| SHORT EXERCISE |
Copy the text of every record below word for word, leaving out the pictures.

### RECORDS FOR PROCESSING

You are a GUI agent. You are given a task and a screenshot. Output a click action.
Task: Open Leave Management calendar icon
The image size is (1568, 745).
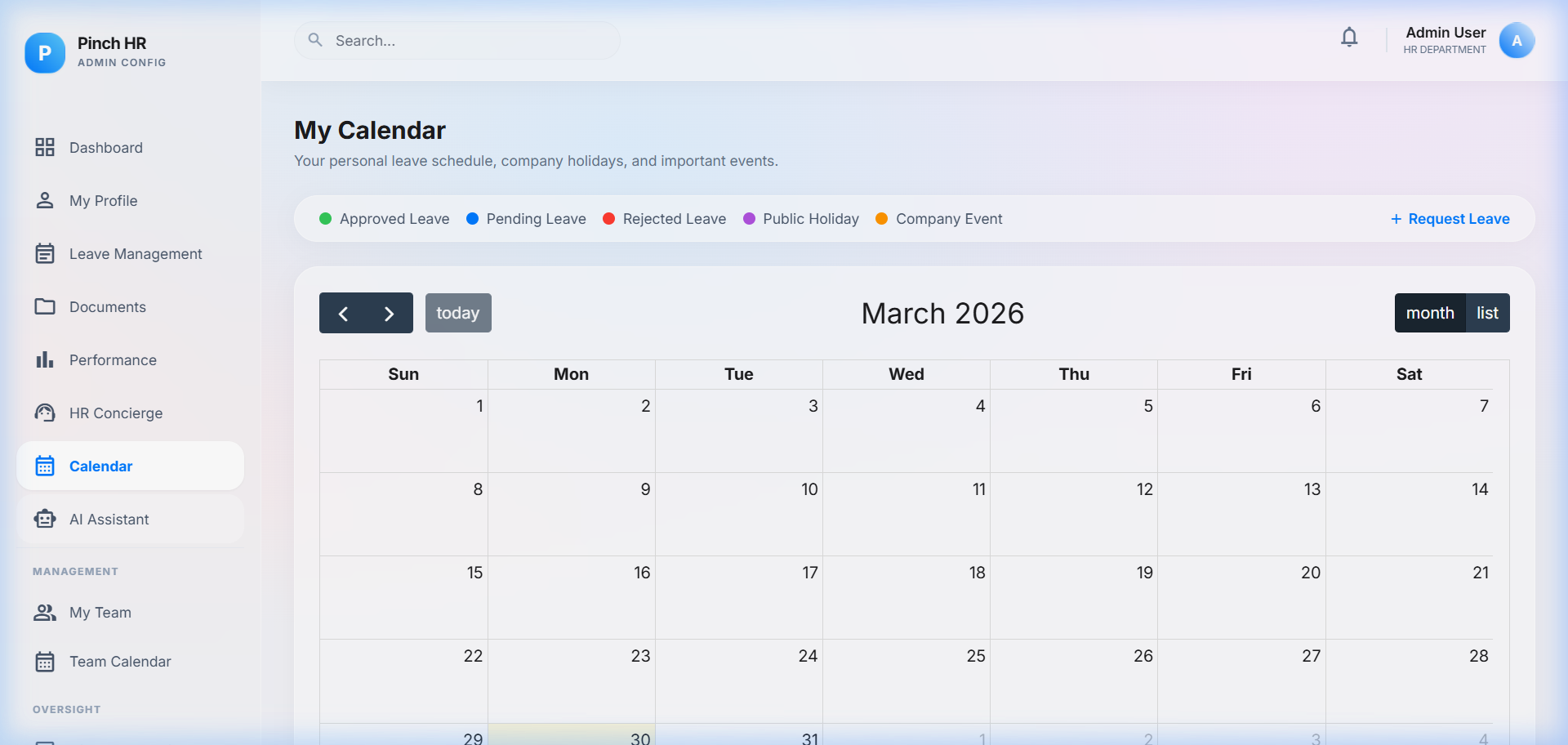pos(45,254)
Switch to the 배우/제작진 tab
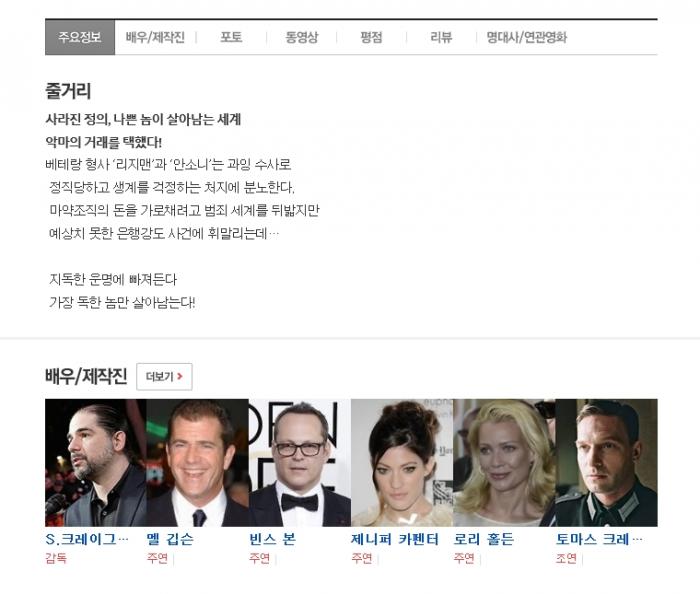 [155, 38]
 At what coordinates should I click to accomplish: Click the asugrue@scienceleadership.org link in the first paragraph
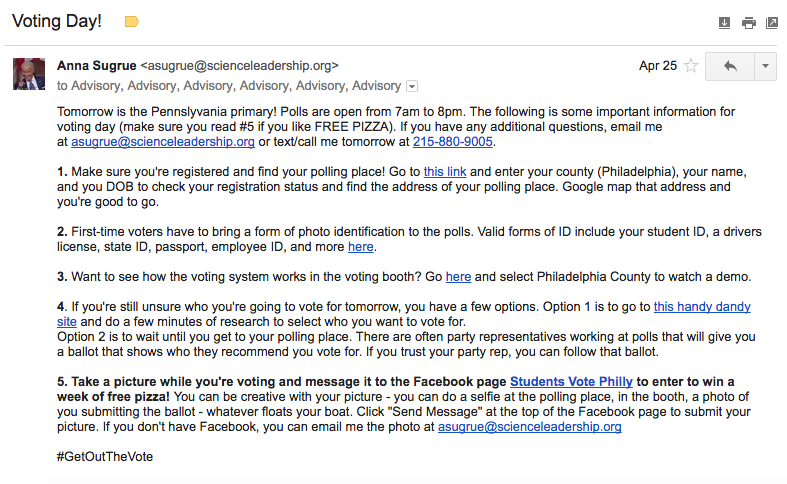[163, 141]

######

| SOLUTION TO THE EXERCISE |
You are a GUI agent. You are given a task and a screenshot. Output a click action.
Task: Open Leave Management calendar icon
The image size is (1568, 745).
pos(45,254)
Switch to the 배우/제작진 tab
 [155, 38]
 At what coordinates should I click to accomplish: Click the asugrue@scienceleadership.org link in the first paragraph
[163, 141]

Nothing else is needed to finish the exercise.